Penulis: Chris Barker
Tebal: xxvi + 470
Ukuran Buku: 155 240 cm
Harga : 125.000



Meskipun studi tentang kebudayaan telah berlangsung di berbagai disiplin akademis sosiologi, antropologi, sastra, dll dan meliputi konteks ruang geografis maupun institusional, namun ia bukanlah cultural stu­dies. Cultural studies adalah suatu arena interdisipliner di mana perspektif dari di­siplin yang berlainan secara selektif dapat diambil dalam rangka menguji hubungan antara kebudayaan dan kekuasaan, kebutuhan akan perubahan dan representasi atas kelompok-kelompok sosial yang terpinggirkan, khu­susnya kelas, gender dan ras (namun juga termasuk umur, kecacatan, nasionalitas, dll). Dengan demikian, cultural studies adalah satu teori yang dibangun oleh pa­­ra pemikir yang memandang produksi pengetahuan teoretis sebagai praktik politik. Di sini, pengetahuan tidak pernah menjadi fenomena netral atau objektif, melainkan soal posisionalitas, soal dari mana orang berbicara, kepada siapa dan untuk tujuan apa.
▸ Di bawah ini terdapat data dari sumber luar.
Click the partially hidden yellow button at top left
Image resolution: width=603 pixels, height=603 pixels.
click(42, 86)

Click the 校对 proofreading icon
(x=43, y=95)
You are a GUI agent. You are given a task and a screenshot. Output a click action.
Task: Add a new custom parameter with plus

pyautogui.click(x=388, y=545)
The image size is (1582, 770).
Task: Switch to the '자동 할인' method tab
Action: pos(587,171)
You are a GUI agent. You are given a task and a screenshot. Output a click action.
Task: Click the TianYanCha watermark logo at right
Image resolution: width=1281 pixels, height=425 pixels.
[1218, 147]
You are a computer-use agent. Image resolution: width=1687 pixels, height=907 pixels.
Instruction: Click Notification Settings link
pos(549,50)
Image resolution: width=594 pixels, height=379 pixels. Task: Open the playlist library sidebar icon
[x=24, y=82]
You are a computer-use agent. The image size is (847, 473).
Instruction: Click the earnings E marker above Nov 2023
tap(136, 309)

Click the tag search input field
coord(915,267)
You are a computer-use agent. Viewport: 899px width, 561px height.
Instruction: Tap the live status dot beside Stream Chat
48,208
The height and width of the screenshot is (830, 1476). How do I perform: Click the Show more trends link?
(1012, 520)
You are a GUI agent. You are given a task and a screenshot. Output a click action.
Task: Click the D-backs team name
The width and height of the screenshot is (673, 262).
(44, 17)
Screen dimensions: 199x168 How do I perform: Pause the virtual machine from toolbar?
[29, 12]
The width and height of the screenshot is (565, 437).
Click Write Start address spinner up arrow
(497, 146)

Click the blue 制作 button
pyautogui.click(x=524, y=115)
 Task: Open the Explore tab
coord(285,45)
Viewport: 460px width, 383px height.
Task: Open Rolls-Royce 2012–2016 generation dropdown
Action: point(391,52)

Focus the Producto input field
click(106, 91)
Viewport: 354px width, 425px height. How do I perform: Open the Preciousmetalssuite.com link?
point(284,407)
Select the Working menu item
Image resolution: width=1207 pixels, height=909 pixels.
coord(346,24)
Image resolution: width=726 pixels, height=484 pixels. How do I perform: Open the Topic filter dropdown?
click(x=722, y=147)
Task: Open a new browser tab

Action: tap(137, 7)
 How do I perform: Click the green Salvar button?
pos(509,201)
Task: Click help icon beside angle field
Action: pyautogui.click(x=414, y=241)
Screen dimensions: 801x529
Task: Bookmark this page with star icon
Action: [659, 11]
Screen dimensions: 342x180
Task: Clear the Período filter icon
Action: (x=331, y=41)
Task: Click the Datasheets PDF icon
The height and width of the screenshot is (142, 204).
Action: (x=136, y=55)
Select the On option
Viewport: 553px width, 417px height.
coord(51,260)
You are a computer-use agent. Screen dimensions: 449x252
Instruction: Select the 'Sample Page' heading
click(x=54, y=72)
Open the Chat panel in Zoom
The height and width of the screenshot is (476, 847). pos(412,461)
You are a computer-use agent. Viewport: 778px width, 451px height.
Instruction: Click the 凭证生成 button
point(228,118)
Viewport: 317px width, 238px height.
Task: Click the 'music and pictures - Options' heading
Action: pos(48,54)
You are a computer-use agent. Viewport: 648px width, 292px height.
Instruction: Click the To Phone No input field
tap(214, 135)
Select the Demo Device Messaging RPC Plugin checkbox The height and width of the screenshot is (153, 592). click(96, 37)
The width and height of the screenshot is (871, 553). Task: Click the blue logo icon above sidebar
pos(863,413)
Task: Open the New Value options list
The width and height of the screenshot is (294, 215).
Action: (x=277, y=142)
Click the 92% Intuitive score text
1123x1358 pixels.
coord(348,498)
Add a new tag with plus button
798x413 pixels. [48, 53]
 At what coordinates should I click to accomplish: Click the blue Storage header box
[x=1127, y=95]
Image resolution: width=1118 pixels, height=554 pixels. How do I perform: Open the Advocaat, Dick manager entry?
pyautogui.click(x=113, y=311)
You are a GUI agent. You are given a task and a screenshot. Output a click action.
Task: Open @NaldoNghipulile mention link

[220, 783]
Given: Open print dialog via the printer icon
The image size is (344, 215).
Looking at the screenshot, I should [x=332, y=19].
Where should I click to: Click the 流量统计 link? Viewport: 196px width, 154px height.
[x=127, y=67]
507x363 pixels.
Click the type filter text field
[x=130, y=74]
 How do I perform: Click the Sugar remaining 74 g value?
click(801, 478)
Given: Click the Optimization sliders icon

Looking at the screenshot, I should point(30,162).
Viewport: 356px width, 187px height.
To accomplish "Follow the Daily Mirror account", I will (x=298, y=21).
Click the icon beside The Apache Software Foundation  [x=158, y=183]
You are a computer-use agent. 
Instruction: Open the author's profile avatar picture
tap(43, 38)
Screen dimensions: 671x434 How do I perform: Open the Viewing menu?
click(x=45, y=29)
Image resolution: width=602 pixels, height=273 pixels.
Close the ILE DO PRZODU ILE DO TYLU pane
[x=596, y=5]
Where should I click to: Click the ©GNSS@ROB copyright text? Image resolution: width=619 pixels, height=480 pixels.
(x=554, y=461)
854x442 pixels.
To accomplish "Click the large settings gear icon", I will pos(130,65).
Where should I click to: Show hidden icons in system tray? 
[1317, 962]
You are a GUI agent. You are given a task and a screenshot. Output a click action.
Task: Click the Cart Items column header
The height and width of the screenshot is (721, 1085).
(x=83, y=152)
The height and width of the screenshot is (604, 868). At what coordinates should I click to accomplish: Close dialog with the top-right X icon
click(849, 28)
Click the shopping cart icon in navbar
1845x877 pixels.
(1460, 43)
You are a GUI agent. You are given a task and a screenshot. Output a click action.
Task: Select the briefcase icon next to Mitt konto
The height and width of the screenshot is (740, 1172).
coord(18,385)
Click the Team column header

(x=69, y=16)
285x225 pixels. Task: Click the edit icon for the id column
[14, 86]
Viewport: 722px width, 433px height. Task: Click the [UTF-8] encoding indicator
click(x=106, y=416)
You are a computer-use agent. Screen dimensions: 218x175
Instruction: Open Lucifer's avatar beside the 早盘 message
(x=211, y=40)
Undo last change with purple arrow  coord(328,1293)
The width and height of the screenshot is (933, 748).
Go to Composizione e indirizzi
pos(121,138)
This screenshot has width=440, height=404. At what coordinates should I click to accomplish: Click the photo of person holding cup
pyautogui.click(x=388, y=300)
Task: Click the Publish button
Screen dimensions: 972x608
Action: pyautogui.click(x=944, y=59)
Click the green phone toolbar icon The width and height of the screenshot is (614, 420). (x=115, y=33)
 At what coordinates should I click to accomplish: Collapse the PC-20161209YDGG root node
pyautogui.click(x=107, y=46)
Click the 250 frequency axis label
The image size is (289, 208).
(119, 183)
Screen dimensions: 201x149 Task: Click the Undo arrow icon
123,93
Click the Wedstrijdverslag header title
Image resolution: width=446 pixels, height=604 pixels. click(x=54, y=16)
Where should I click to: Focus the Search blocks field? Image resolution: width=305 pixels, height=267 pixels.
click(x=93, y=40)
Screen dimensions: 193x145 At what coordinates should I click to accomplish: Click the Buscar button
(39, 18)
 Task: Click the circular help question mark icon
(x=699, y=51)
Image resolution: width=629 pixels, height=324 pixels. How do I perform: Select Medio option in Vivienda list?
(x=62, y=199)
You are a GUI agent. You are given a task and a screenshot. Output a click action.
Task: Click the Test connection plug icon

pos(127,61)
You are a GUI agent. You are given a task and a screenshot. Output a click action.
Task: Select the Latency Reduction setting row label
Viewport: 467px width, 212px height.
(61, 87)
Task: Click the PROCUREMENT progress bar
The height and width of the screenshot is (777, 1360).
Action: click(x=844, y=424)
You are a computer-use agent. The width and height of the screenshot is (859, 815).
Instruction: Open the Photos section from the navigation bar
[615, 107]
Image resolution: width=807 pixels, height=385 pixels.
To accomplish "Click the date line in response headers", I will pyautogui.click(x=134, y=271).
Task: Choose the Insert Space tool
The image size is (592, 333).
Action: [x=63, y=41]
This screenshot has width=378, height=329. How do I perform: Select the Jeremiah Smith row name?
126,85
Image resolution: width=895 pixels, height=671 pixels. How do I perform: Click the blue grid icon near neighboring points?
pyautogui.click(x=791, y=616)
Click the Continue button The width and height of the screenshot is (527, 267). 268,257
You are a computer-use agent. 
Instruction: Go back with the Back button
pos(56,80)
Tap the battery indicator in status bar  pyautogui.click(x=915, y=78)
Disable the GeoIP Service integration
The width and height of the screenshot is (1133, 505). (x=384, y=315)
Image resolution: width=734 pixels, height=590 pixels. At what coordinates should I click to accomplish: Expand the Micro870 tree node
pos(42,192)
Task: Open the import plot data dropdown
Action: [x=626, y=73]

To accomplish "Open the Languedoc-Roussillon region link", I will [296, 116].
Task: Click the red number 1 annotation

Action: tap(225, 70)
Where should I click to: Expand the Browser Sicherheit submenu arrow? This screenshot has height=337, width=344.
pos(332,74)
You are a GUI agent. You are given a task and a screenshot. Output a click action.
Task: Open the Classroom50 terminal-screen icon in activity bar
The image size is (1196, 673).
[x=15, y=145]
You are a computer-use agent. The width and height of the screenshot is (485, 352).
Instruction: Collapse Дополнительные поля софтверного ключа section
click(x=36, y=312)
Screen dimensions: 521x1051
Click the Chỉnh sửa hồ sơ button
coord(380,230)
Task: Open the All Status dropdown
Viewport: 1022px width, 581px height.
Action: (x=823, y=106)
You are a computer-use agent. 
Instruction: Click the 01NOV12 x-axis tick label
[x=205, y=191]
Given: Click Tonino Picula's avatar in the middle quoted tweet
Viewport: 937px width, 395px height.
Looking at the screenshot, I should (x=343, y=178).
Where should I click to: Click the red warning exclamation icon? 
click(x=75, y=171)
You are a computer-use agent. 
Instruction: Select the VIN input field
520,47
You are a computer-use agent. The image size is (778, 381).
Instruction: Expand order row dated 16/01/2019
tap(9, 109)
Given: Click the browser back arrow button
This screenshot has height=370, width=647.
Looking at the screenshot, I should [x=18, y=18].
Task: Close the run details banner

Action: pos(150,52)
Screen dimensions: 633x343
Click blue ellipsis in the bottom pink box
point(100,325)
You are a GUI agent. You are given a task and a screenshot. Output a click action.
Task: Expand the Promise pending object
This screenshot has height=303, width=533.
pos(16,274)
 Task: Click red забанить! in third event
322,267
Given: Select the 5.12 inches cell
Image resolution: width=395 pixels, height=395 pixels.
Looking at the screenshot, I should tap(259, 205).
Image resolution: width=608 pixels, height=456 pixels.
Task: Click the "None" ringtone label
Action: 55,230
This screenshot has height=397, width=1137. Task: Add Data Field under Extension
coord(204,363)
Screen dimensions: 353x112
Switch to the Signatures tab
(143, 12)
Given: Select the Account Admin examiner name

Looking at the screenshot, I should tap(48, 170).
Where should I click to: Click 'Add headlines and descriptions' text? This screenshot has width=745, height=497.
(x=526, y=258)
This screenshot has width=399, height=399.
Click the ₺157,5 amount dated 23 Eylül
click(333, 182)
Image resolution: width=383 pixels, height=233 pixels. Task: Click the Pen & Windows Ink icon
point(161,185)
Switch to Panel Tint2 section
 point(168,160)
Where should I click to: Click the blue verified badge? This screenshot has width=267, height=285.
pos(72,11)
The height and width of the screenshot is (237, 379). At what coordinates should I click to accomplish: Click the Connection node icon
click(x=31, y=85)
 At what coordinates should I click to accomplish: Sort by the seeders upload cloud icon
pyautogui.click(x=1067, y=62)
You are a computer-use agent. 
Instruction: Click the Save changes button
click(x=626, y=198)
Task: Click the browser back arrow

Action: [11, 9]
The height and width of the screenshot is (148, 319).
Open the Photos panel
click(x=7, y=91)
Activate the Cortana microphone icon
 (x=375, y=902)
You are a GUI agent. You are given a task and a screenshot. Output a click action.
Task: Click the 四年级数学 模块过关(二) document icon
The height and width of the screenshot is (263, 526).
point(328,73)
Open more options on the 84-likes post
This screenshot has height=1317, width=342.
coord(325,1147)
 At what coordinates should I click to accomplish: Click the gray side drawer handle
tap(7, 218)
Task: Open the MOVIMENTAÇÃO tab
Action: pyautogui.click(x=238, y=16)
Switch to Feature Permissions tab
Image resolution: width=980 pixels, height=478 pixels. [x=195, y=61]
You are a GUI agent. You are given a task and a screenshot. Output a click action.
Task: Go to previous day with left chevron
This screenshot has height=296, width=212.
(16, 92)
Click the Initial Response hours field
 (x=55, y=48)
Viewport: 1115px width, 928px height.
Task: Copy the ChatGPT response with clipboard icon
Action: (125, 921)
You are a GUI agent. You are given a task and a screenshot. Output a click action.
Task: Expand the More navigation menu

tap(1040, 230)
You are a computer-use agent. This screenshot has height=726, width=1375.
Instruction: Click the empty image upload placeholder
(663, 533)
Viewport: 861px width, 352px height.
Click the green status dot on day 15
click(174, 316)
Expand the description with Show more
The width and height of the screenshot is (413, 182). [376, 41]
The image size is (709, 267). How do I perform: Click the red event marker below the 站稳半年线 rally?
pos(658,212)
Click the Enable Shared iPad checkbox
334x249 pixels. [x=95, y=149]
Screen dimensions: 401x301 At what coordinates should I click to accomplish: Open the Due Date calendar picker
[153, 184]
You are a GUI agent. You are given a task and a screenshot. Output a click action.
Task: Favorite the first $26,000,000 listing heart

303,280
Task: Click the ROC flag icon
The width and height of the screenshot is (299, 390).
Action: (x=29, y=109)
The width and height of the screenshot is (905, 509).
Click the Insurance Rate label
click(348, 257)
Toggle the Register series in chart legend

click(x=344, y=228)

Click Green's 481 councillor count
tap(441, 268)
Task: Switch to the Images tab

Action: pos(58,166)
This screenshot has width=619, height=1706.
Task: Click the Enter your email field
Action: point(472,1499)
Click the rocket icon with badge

Cultural studies tidak bisa membicarakan satu mazhab teori saja, dan ia tidak cukup dibicarakan hanya oleh satu mazhab. Terlebih lagi subjek kajiannya melintasi benua, negara, suku bangsa, golongan, kelas, kelompok, umur, jenis kelamin, ideologi, kekuasaan dll., melintasi ruang-waktu dan fenomena-fenomena budaya lainnya yang mungkin sangat spesifik di suatu wilayah dan atau berlaku pada kurun waktu tertentu saja. Subjek-subjek ini sudah sejak lama menjadi wilayah disiplin ilmu-ilmu lain. Oleh karena itu cultural studies selalu merupakan bidang penelitian yang multi- dan post-disipliner.
Arena institusional utama bagi cultural studies adalah perguruan tinggi, dan de­ngan demikian cultural studies menjadi seperti disiplin akademis lain. Na­mun, dia mencoba membangun hubungan di luar institusi akademis, seperti dengan gerakan so­sial dan gerakan politik, para pekerja dalam institusi-institusi budaya, dan ma­najemen budaya. Dalam buku ini dibahas berbagai fenomena budaya kontemporer seperti budaya televisi, sinetron, politisasi atas berita dunia, gaya rock, gaya punk, musik rap, musik pop, kerusuhan di kota-kota besar, budaya dan perilaku para imigran, pemusatan kepemilikan media, isu gender, globalisasi, multikulturalisme, dsb.

Buku ini banyak mengetengahkan karya cultural studies yang tengah berkembang di Inggris, Amerika Serikat, Eropa Kontinental dan Australia, serta sedikit cultural studies yang berkembang di Asia, Afrika dan Amerika Latin, dengan eksplorasi teori dan referensi yang sangat kaya.